Add comments to 'gp_aggregates_costs' test.

Reviewed-by: N Zhenghua Lyu <zlv@pivotal.io>

Add comments to 'gp_aggregates_costs' test.
Reviewed-by: N Zhenghua Lyu <zlv@pivotal.io>
765a526b · Heikki Linnakangas · 9ce59d1a · 765a526b · 765a526b · 765a526b
3 changed file
--- a/src/test/regress/expected/gp_aggregates_costs.out
+++ b/src/test/regress/expected/gp_aggregates_costs.out
-set optimizer=off;
-set statement_mem="1800";
 create table cost_agg_t1(a int, b int, c int);
+NOTICE:  Table doesn't have 'DISTRIBUTED BY' clause -- Using column named 'a' as the Greenplum Database data distribution key for this table.
+HINT:  The 'DISTRIBUTED BY' clause determines the distribution of data. Make sure column(s) chosen are the optimal data distribution key to minimize skew.
 insert into cost_agg_t1 select i, random() * 99999, i % 2000 from generate_series(1, 1000000) i;
 create table cost_agg_t2 as select * from cost_agg_t1 with no data;
+NOTICE:  Table doesn't have 'DISTRIBUTED BY' clause -- Using column(s) named 'a' as the Greenplum Database data distribution key for this table.
+HINT:  The 'DISTRIBUTED BY' clause determines the distribution of data. Make sure column(s) chosen are the optimal data distribution key to minimize skew.
 insert into cost_agg_t2 select i, random() * 99999, i % 300000 from generate_series(1, 1000000) i;
+--
+-- Test planner's decisions on aggregates when only little memory is available.
+--
+set statement_mem= '1800 kB';
+-- There are only 2000 distinct values of 'c' in the table, which fits
+-- comfortably in an in-memory hash table.

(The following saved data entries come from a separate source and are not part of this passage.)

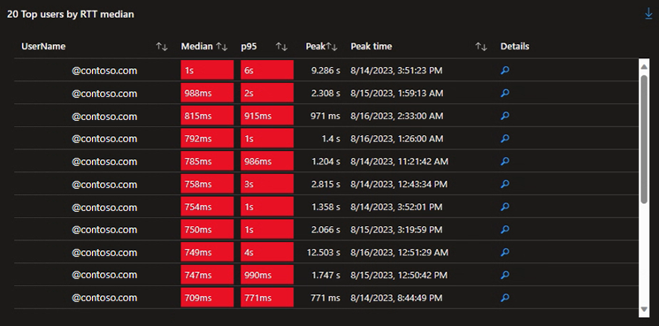
Task: Sort by Peak time column arrows
Action: [x=481, y=47]
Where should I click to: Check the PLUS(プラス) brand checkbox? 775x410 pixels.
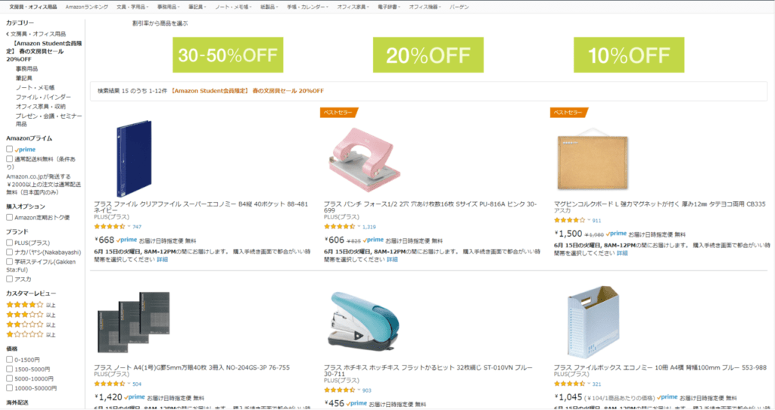[10, 242]
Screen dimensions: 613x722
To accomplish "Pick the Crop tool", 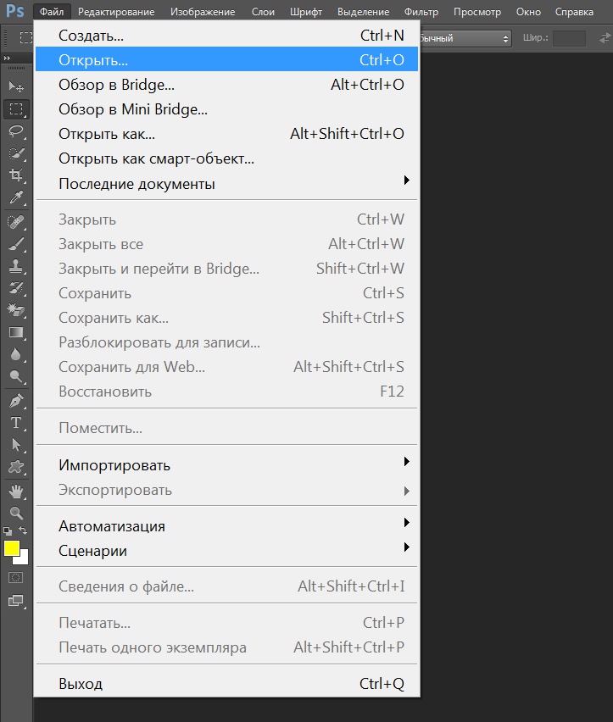I will pos(15,175).
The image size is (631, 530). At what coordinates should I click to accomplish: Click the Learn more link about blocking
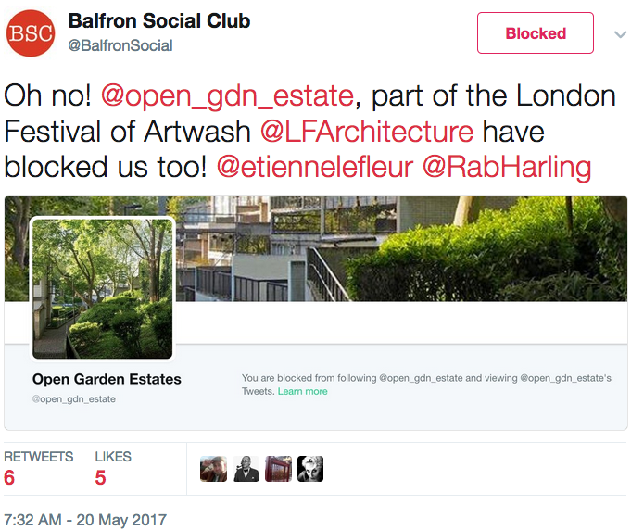tap(303, 392)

 explain select avg(b) from cost_agg_t1 group by c;
                                                QUERY PLAN                                                
 ----------------------------------------------------------------------------------------------------------
@@ -18,6 +26,13 @@ explain select avg(b) from cost_agg_t1 group by c;
 Optimizer: Postgres query optimizer
 (9 rows)

+-- In the other table, there are 300000 distinct values of 'c', which doesn't
+-- fit in statement_mem. The planner chooses to do a single-phase agg for this.
+--
+-- In the single-phase plan, the aggregation is performed after redistrbuting
+-- the data, which means that each node only has to process 1/(# of segments)
+-- fraction of the data. That fits in memory, whereas an initial stage before
+-- redistributing would not. And it would eliminate only a few rows, anyway.

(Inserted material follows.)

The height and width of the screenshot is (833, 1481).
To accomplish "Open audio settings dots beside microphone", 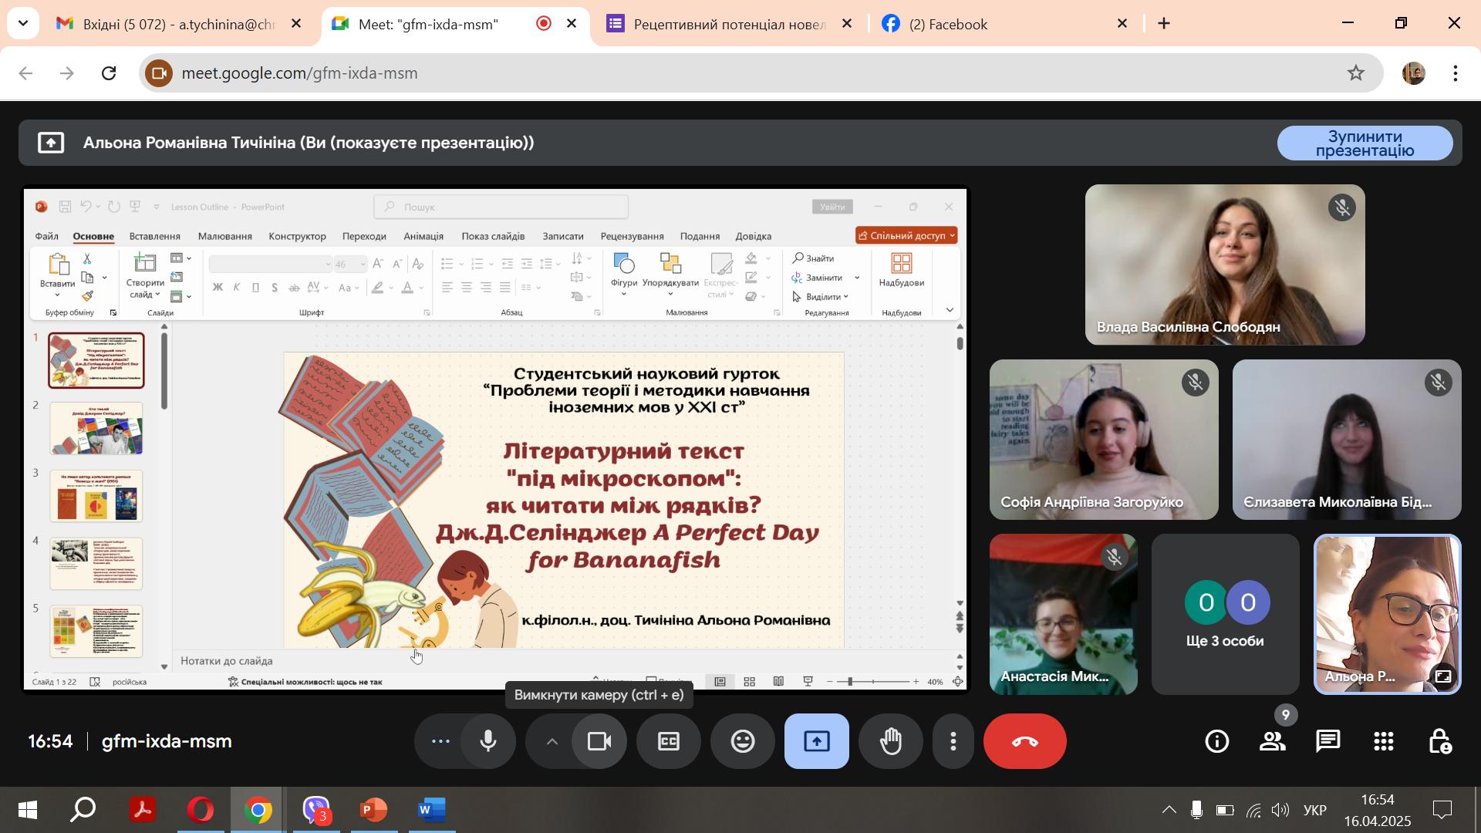I will 440,741.
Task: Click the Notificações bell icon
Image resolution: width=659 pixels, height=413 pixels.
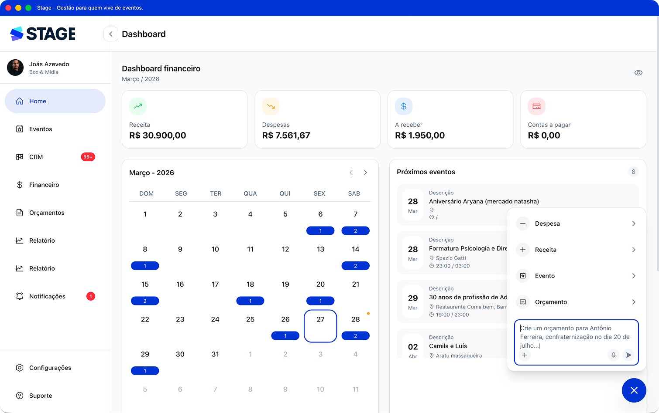Action: 20,296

 explain select avg(b) from cost_agg_t2 group by c;
                                              QUERY PLAN                                               
 -------------------------------------------------------------------------------------------------------
@@ -30,6 +45,8 @@ explain select avg(b) from cost_agg_t2 group by c;
 Optimizer: Postgres query optimizer
 (7 rows)

+-- But if there are a lot more duplicate values, the two-stage plan becomes
+-- cheaper again, even though it doesn't git in memory and has to spill.

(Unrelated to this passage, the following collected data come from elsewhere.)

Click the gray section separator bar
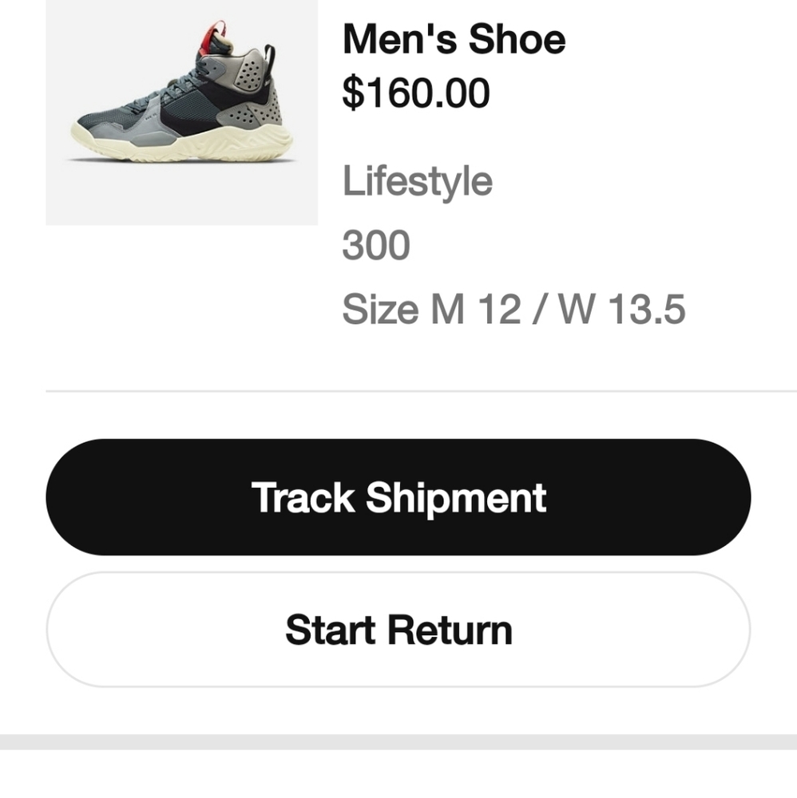The width and height of the screenshot is (797, 798). point(399,742)
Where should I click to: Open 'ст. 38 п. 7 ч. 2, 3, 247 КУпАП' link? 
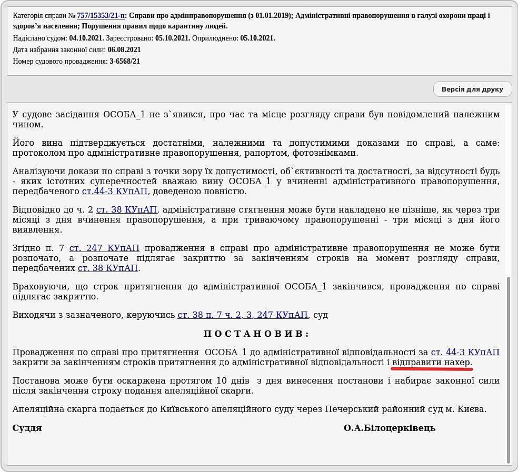coord(242,315)
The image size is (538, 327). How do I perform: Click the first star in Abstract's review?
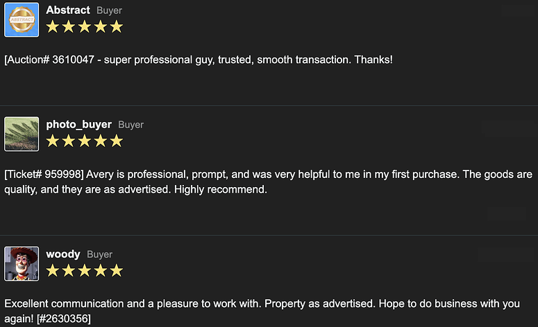coord(53,26)
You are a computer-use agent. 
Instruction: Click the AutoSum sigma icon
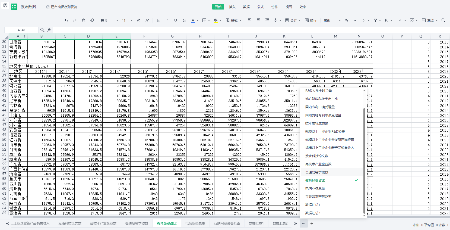click(364, 20)
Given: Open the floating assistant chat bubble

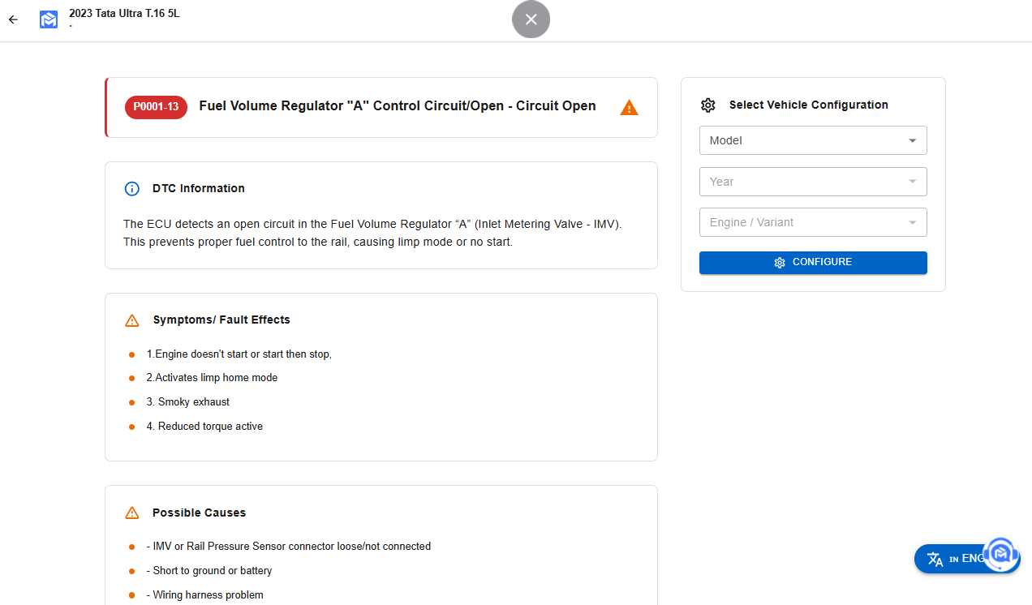Looking at the screenshot, I should pyautogui.click(x=1002, y=554).
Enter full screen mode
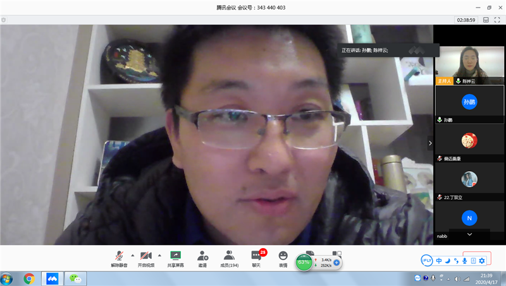 click(x=498, y=20)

 insert into cost_agg_t2 select i, random() * 99999,1 from generate_series(1, 200000) i;
 analyze cost_agg_t2;
 explain select avg(b) from cost_agg_t2 group by c;
@@ -49,4 +66,3 @@ explain select avg(b) from cost_agg_t2 group by c;
 drop table cost_agg_t1;
 drop table cost_agg_t2;
 reset statement_mem;
-reset optimizer;
--- a/src/test/regress/expected/gp_aggregates_costs_optimizer.out
+++ b/src/test/regress/expected/gp_aggregates_costs_optimizer.out
+create table cost_agg_t1(a int, b int, c int);
+NOTICE:  Table doesn't have 'DISTRIBUTED BY' clause -- Using column named 'a' as the Greenplum Database data distribution key for this table.
+HINT:  The 'DISTRIBUTED BY' clause determines the distribution of data. Make sure column(s) chosen are the optimal data distribution key to minimize skew.
+insert into cost_agg_t1 select i, random() * 99999, i % 2000 from generate_series(1, 1000000) i;
+create table cost_agg_t2 as select * from cost_agg_t1 with no data;
+NOTICE:  Table doesn't have 'DISTRIBUTED BY' clause. Creating a NULL policy entry.
+insert into cost_agg_t2 select i, random() * 99999, i % 300000 from generate_series(1, 1000000) i;
+--
+-- Test planner's decisions on aggregates when only little memory is available.
+--
+set statement_mem= '1800 kB';
+-- There are only 2000 distinct values of 'c' in the table, which fits
+-- comfortably in an in-memory hash table.
+explain select avg(b) from cost_agg_t1 group by c;
+                                            QUERY PLAN                                             
+---------------------------------------------------------------------------------------------------
+ Gather Motion 3:1  (slice1; segments: 3)  (cost=0.00..485.40 rows=2000 width=8)
+   ->  Finalize HashAggregate  (cost=0.00..485.34 rows=667 width=8)
+         Group Key: c
+         ->  Redistribute Motion 3:3  (slice2; segments: 3)  (cost=0.00..485.26 rows=667 width=12)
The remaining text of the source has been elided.